2013: Enter Zak Penn. Penn is no stranger to geekdom: he turned in his screenplay of Last Action Hero at the age of 23, and has worked on The Incredible Hulk, X-Men 2 and even the first draft of The Avengers. The legend of the buried E.T. cartridges burns away at him, enough so that he puts together a documentary crew to document the uncovering of the site in Alamogordo, New Mexico, where the games were supposedly dumped thirty years back. Along the way, Penn hooks a host of extremely interesting and widespread backgrounds; as talking heads, they fill in the extremely interesting story as Penn’s diggers reach ever closer to what may – or may not – be buried under the dirt. But by far the most important of these characters is Howard Scott Warshaw, the game designer of E.T., Atari’s most talented prodigy. His journey is a deeply moving one, for the uncovering of these cartridges could mean some kind of catharsis for him.

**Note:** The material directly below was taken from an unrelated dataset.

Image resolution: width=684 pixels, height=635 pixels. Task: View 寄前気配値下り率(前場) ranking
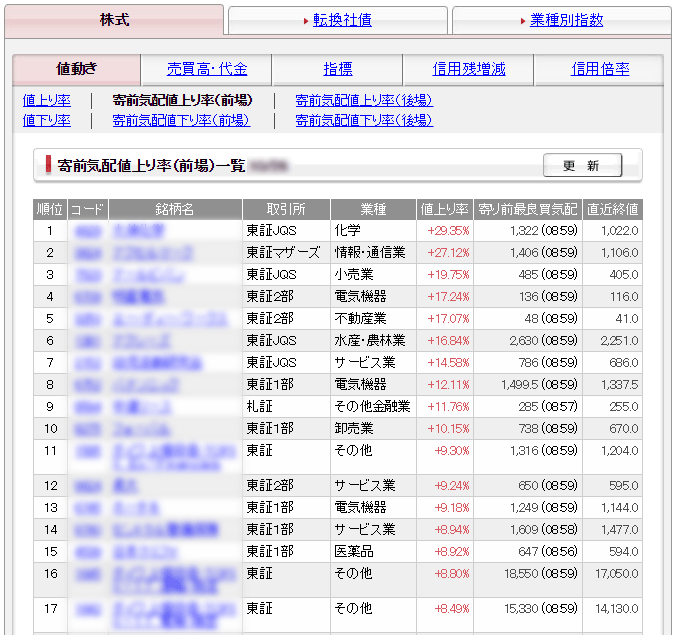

But it’s not all personal introspection: Atari: Game Over is also immense fun, too. Ready Player One novelist Ernest Cline, a pop culture enthusiast and defender of the E.T. game, travels to the site of the dig in George R. R. Martin’s Back to the Future DeLorean (yes, you read that right), while interviews with Atari’s high-ups lend fascinating insight into just exactly what it was that began the downfall of the company. Despite all this great content, however, Atari: Game Over does suffer from an unevenness in its pacing; at points, story threads are so criss-crossed, they become tangled for a while, giving us no clear emotional throughline to follow. But despite these narrative trespasses, there is also some clever formal license; Penn, and his interviewees, frequently describe the hunt for the cartridges using clips from other Spielberg movies. Raiders of the Lost Ark is the clearest comparison to be made to this mission of curiosity and desire, and what mysteries it may uncover; but the documentary never loses sight of what it means to not only Warshaw, the game’s daddy, but to gaming and film culture around the world, and the love – and sometimes obsession – that surrounds it.


Atari: Game Over is available on VOD now.